Bevin scheduled a 1 p.m. news conference Wednesday in Wurtland to announce “an economic development project that will positively impact Kentucky’s eastern region.”
He declined to provide details but a state senator said the announcement will involve an aluminum manufacturing plant locating at a riverport industrial site in Greenup County.
WHAS-AM in Louisville reported Tuesday that Bevin said Monday night during a speech in New York to an investors’ group that he would announce a $1.3 billion economic development project Wednesday in Kentucky.
The Kentucky Economic Development Finance Authority, which considers state incentives for economic development projects, has called a special meeting for 12:30 p.m. Wednesday via video conference to consider a project in Greenup County.
State Sen.

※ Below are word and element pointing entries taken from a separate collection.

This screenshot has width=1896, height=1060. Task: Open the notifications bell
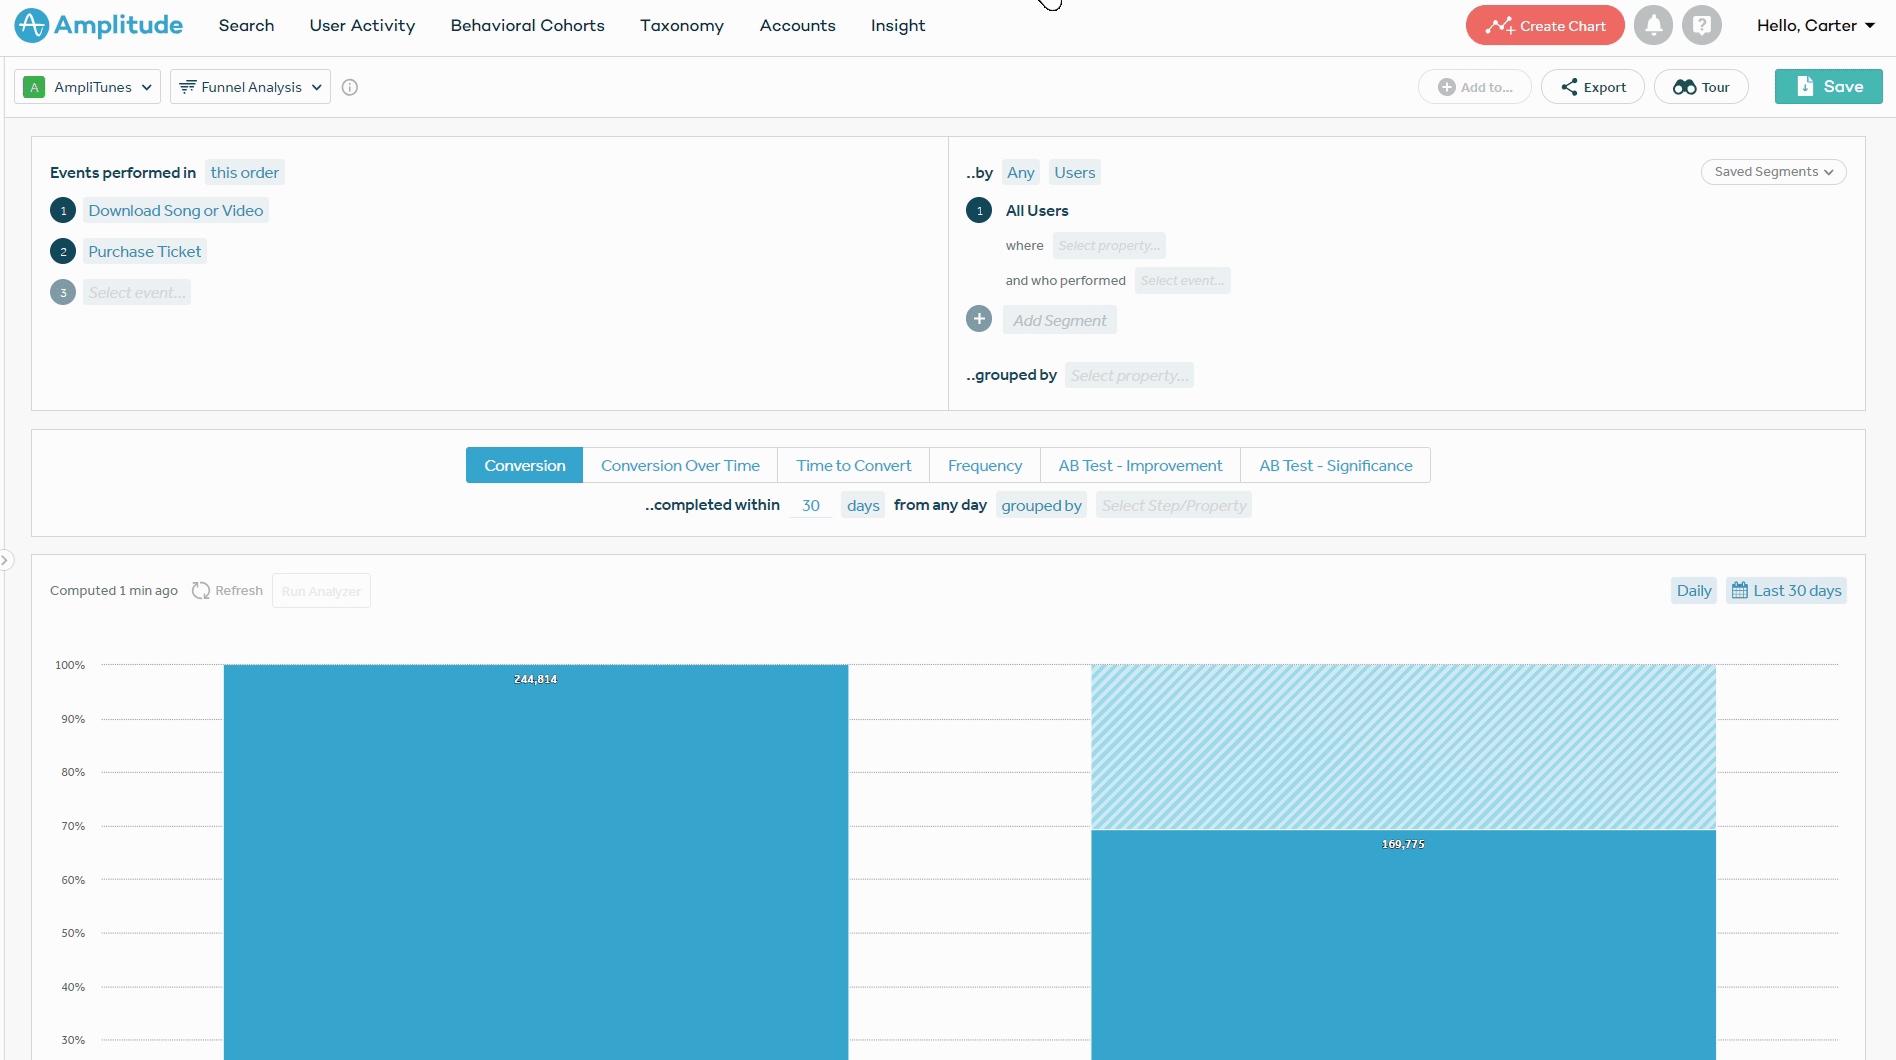coord(1653,26)

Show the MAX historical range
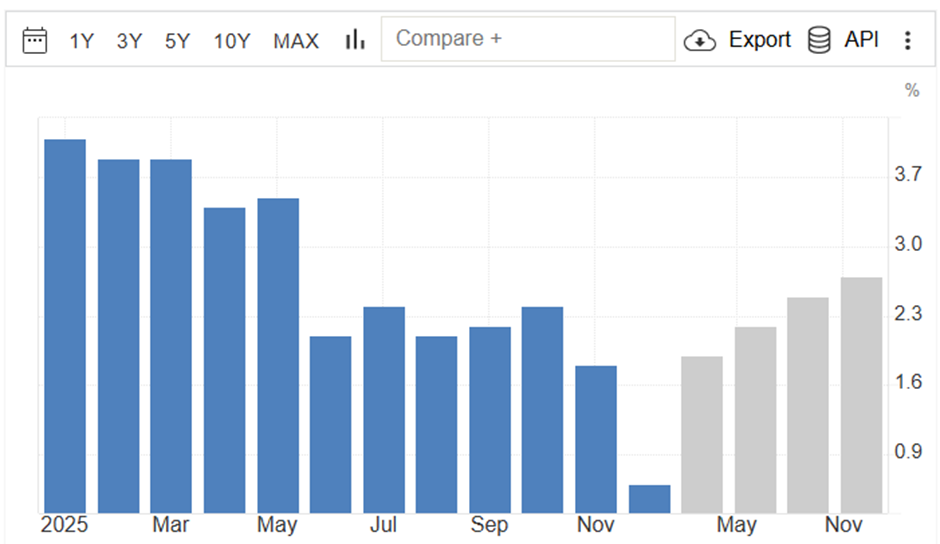click(296, 41)
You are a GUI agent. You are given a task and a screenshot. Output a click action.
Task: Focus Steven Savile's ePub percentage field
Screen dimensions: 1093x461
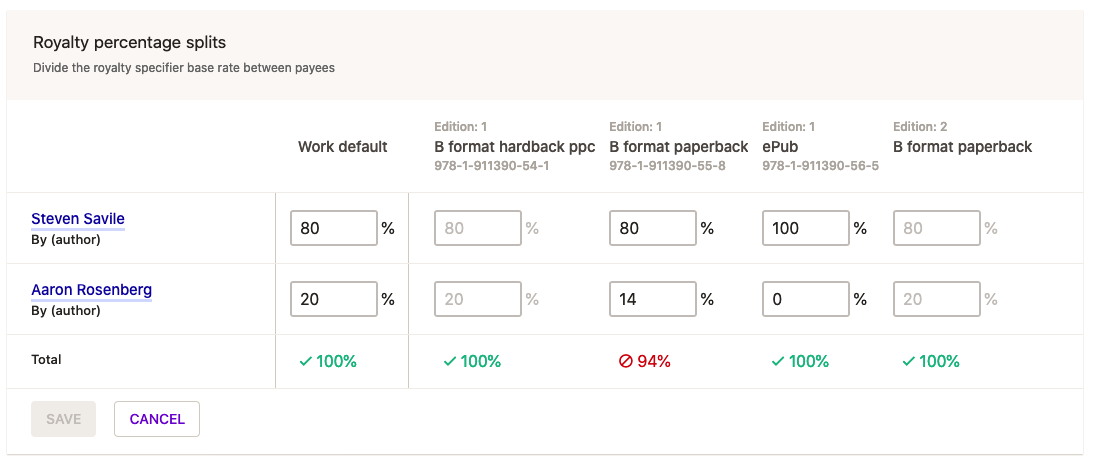click(805, 228)
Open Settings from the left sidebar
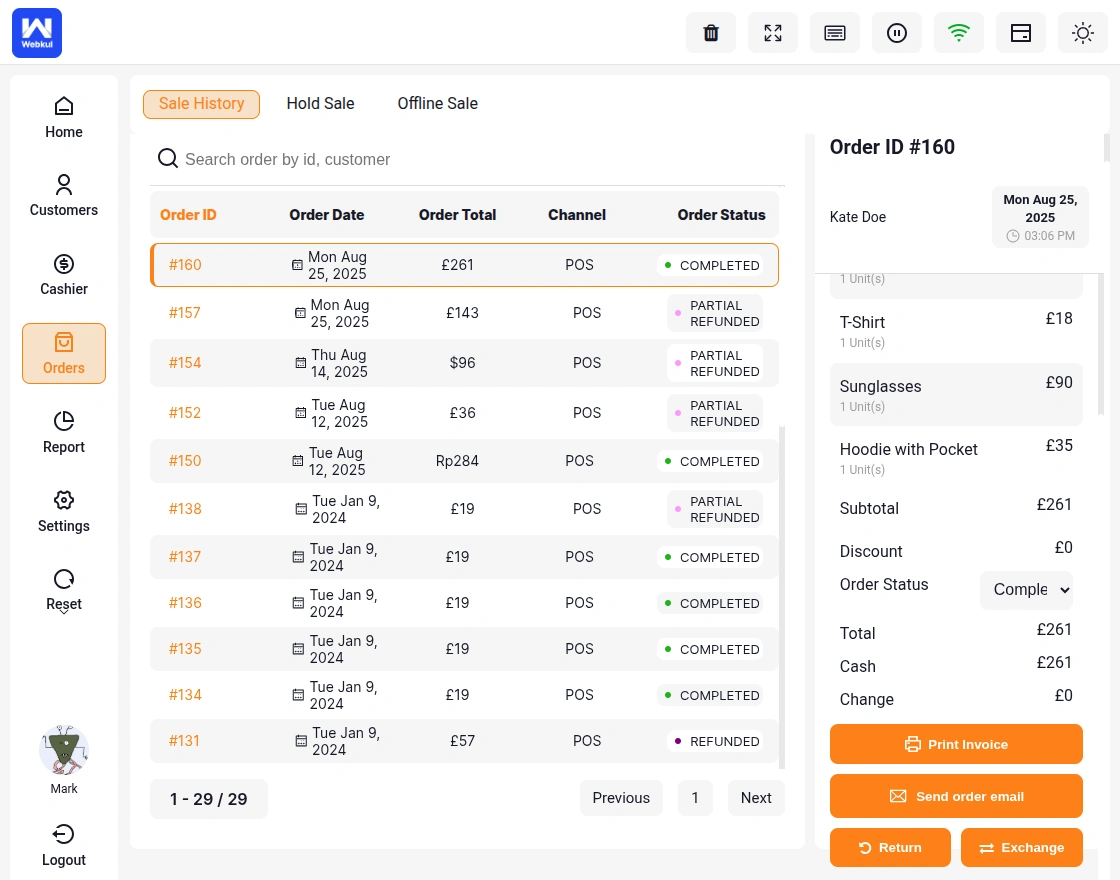 pyautogui.click(x=63, y=511)
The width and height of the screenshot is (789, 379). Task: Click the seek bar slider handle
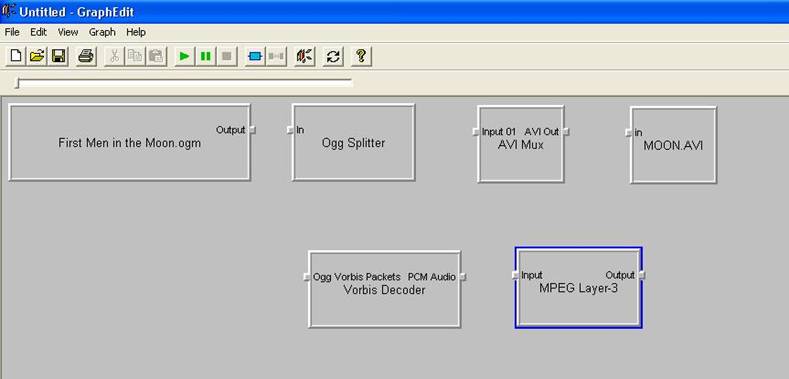[17, 83]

Tom Buford, R-Nicholasville, said in a phone interview that he understands the project will be an aluminum manufacturing plant. “It will be a great asset to the people of that area,” he said.
Buford said such plants use a great deal of energy. “I wonder if maybe the state will have incentives for a power plant to go along with this,” he asked.
In the final hours of this year’s legislative session, which ended March 30, Bevin successfully asked lawmakers to approve up to $15 million for a “mystery” economic development project in Eastern Kentucky.
At the time, House Majority Leader Jonathan Shell, R-Lancaster, said it would provide 1,000 construction jobs and 500 permanent jobs with an average annual salary of $75,000.
Northeastern Kentucky has been devastated by job losses in recent years: there have been hundreds of layoffs at Ashland’s AK Steel, Ashland Oil moved its headquarters from Ashland to Cincinnati in 1999, and more than half of the coal mining jobs in nearby counties have been lost.
In February, the unemployment rate for the area was 6.4 percent, compared to the state average of 5 percent.
Earlier this month, the Republican governor helped announce a $1.33 billion investment by Toyota in its Georgetown manufacturing plant. Toyota is eligible for $43.5 million in state economic development incentives for the project, though it isn’t expected to increase employment at the plant.
In January, Bevin announced a $1.5 billion Amazon air hub at the Cincinnati/Northern Kentucky International Airport. That project, which is expected to eventually employ 600 full-time workers and 1,400 part-time workers, is eligible for $40 million in tax incentives.